奶茶店里,徐处之在忙碌,陈明明后一步步入了奶茶店。
“你来做什么?”徐处之抬头,望着陈明明,忽然发话道。
“徐处之,我建议你求求我,我说不定会对你好些。”陈明明趾高气昂地说道,“之前你摆了我一道,现在你是我的手下败将,需要在我这里求饶。”
“你还没过婴儿期的幼稚。”徐处之语气淡淡道。
“你也就只是嘴巴是硬的,只是我们想到你居然会为了一己私利,任由广大百姓深受其害,徐处之,你也不过如此,没有你装出来的高风亮节,”陈明明顿了顿,“你知不知道你装出来的那副嘴脸有多讨厌?”
“谢谢夸奖。敌人的怨恨就是对我最大的赞美。”徐处之吩咐着奶茶店的新店员。
“你现在也吸上了eio,你还不如我呢,至少魑魅大人没有这样对我。”陈明明见他没有任何情绪,表面上波澜不惊,越发气得牙痒痒,硬生生要用话语反复激怒他。
“如果你是来找小学生拌嘴的,那么请右边左拐。”徐处之做了一个请的动作。
“你不是喜欢贺邳吗?你们俩现在同我们俩有什么区别?不都是魑魅大人手下的走狗?你又比谁高贵?”
“我不想和你辩论。”
“徐处之!你在无视我!”陈明明怒道。
“你这么欲求不满,你很有问题。”徐处之一如既往地冷淡,“我对你不重要,只不过是个过客。”
“那我呢,我对你来说也只是个过客?”
“不然呢?难道我们现在还是朋友?”徐处之唇边一丝冷淡至极的笑意一闪而过。
“你说得对,各取所需,我得到我想要的了,你现在怕是生不如死。”
“你不是要检查奶茶吗?拿去。”徐处之做了一个请的动作,“当然如果你不相信我,你也可以随机抽查,我反正没什么意见。”
“徐处之,你真的变了,我一直都看不透你。”
“你不觉得我比你聪明吗?”陈明明沉默了一会儿,才说道。
“是的,你比我聪明,这个世界上比我厉害的人多得是。”徐处之一点反驳的意思都没有,陈明明无聊极了,“算了,我走了,你好自为之。”陈明明淡淡道。
“不送。”徐处之说道。
“徐处之,你会后悔的!”陈明明出了门,咬牙切齿地说道。
——
“徐负责人,州长来了。车已经到咱处车库了。”手下的侦察官汇报道。
“好的,我去接一下。”徐处之闻言放下手中的工作,揉了揉太阳穴,径自从办公室走出来,往地下车库走去。
地下车库里很黑,徐处之一个人孤零零地走着,忽然从角落两边窜出几个人来,他们浑身肌肉,看样子都是练家子,他们瞬间把徐处之团团围住。

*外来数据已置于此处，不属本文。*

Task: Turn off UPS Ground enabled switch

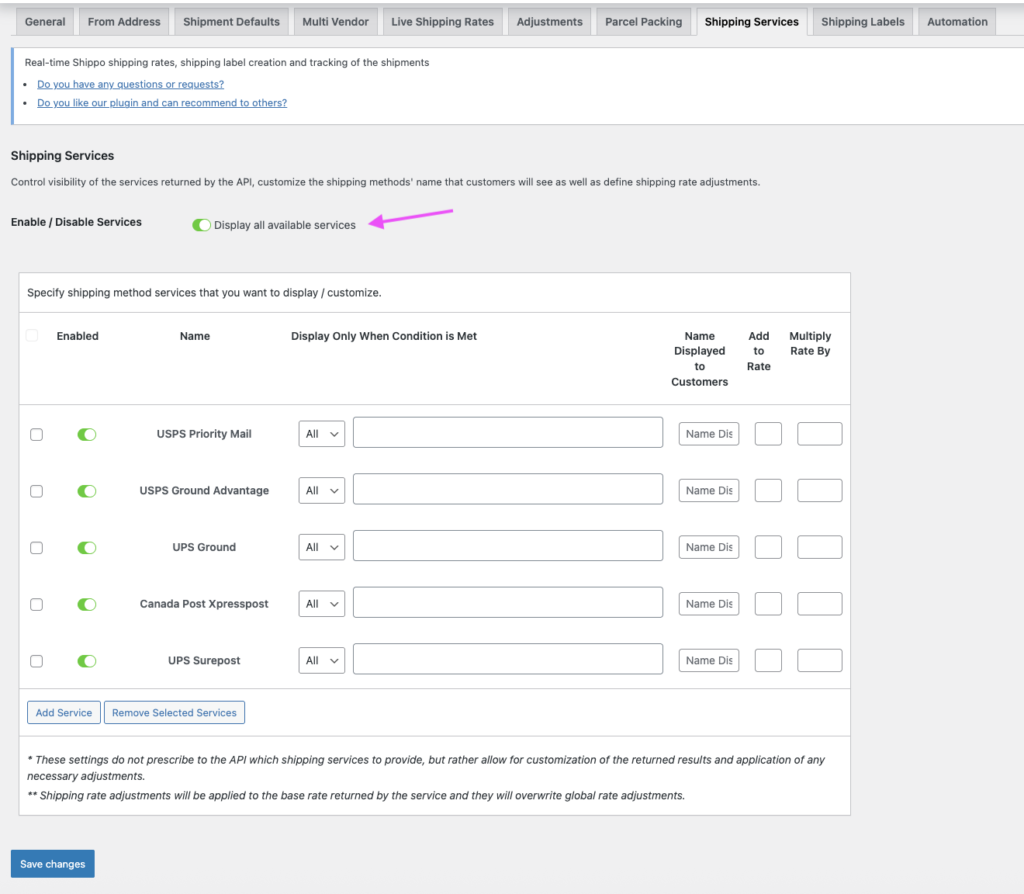Action: [87, 547]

“你们是谁?”徐处之虽然这么说,已经摆出了要打架的架势。
几人没有一人回复,其中一人先动手,其它人一拥而上,徐处之一个左勾拳打倒一个,又是一脚横踢,踢飞一个,转瞬间就和这群人打了起来。他到底有一定的功夫在身,几人一时半会儿拿不下他。
忽然那边传来的一道声音:“小徐,这是怎么了?”
徐处之愣了一下:“州长,你别下车!这些人图谋不轨!”
说话的刹那,徐处之被偷袭了,肩膀被重重打了一下,徐处之吃痛,立马转身防守,没一会儿功夫就把几个人都收拾了。
一阵脚步声靠近,是州长和他的几个下属,他们都是坐着一辆同一辆车过来的。